Goal of the exercise -
Line by line, reproduce the records exactly.

━━━━━━━━━━━━━━━━━━━━━━━━━━━━━━

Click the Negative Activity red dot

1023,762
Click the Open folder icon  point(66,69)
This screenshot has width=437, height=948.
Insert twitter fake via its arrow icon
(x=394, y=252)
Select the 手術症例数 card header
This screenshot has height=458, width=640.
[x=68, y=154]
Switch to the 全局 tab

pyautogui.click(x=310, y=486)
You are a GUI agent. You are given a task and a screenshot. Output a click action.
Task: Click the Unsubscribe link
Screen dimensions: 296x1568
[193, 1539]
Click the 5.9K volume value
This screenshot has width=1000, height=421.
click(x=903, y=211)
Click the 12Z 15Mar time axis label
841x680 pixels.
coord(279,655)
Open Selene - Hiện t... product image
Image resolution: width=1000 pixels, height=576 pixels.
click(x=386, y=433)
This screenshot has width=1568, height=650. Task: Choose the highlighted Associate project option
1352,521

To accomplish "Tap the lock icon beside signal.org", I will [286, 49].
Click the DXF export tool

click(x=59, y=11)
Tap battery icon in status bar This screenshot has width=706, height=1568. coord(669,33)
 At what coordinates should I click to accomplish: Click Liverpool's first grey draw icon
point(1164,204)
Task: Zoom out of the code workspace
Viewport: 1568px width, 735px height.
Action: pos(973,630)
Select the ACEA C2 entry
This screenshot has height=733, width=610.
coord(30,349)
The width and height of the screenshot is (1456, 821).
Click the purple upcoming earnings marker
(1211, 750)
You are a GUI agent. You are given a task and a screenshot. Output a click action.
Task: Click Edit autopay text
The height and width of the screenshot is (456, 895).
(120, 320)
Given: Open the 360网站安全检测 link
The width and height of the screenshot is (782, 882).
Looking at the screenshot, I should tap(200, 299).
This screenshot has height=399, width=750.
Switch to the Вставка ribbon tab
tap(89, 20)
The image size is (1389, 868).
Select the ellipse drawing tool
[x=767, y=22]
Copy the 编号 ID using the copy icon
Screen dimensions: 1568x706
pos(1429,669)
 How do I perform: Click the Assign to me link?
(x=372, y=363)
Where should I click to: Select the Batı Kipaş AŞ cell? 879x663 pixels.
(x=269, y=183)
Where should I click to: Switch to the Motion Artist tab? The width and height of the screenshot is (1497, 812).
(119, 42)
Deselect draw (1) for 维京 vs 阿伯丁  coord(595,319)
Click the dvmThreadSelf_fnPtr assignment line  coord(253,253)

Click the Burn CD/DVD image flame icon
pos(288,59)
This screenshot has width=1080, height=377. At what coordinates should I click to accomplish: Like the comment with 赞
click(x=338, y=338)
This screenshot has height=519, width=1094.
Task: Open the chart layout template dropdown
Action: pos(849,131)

━━━━━━━━━━━━━━━━━━━━━━━━━━━━━━

Answer space -
Click the Negative Activity red dot

1023,762
Click the Open folder icon  point(66,69)
This screenshot has width=437, height=948.
Insert twitter fake via its arrow icon
(x=394, y=252)
Select the 手術症例数 card header
This screenshot has height=458, width=640.
[x=68, y=154]
Switch to the 全局 tab

pyautogui.click(x=310, y=486)
You are a GUI agent. You are given a task and a screenshot. Output a click action.
Task: Click the Unsubscribe link
Screen dimensions: 296x1568
[193, 1539]
Click the 5.9K volume value
This screenshot has width=1000, height=421.
click(x=903, y=211)
Click the 12Z 15Mar time axis label
841x680 pixels.
coord(279,655)
Open Selene - Hiện t... product image
Image resolution: width=1000 pixels, height=576 pixels.
click(x=386, y=433)
This screenshot has width=1568, height=650. Task: Choose the highlighted Associate project option
1352,521

To accomplish "Tap the lock icon beside signal.org", I will [286, 49].
Click the DXF export tool

click(x=59, y=11)
Tap battery icon in status bar This screenshot has width=706, height=1568. coord(669,33)
 At what coordinates should I click to accomplish: Click Liverpool's first grey draw icon
point(1164,204)
Task: Zoom out of the code workspace
Viewport: 1568px width, 735px height.
Action: pos(973,630)
Select the ACEA C2 entry
This screenshot has height=733, width=610.
coord(30,349)
The width and height of the screenshot is (1456, 821).
Click the purple upcoming earnings marker
(1211, 750)
You are a GUI agent. You are given a task and a screenshot. Output a click action.
Task: Click Edit autopay text
The height and width of the screenshot is (456, 895).
(120, 320)
Given: Open the 360网站安全检测 link
The width and height of the screenshot is (782, 882).
Looking at the screenshot, I should tap(200, 299).
This screenshot has height=399, width=750.
Switch to the Вставка ribbon tab
tap(89, 20)
The image size is (1389, 868).
Select the ellipse drawing tool
[x=767, y=22]
Copy the 编号 ID using the copy icon
Screen dimensions: 1568x706
pos(1429,669)
 How do I perform: Click the Assign to me link?
(x=372, y=363)
Where should I click to: Select the Batı Kipaş AŞ cell? 879x663 pixels.
(x=269, y=183)
Where should I click to: Switch to the Motion Artist tab? The width and height of the screenshot is (1497, 812).
(119, 42)
Deselect draw (1) for 维京 vs 阿伯丁  coord(595,319)
Click the dvmThreadSelf_fnPtr assignment line  coord(253,253)

Click the Burn CD/DVD image flame icon
pos(288,59)
This screenshot has width=1080, height=377. At what coordinates should I click to accomplish: Like the comment with 赞
click(x=338, y=338)
This screenshot has height=519, width=1094.
Task: Open the chart layout template dropdown
Action: pos(849,131)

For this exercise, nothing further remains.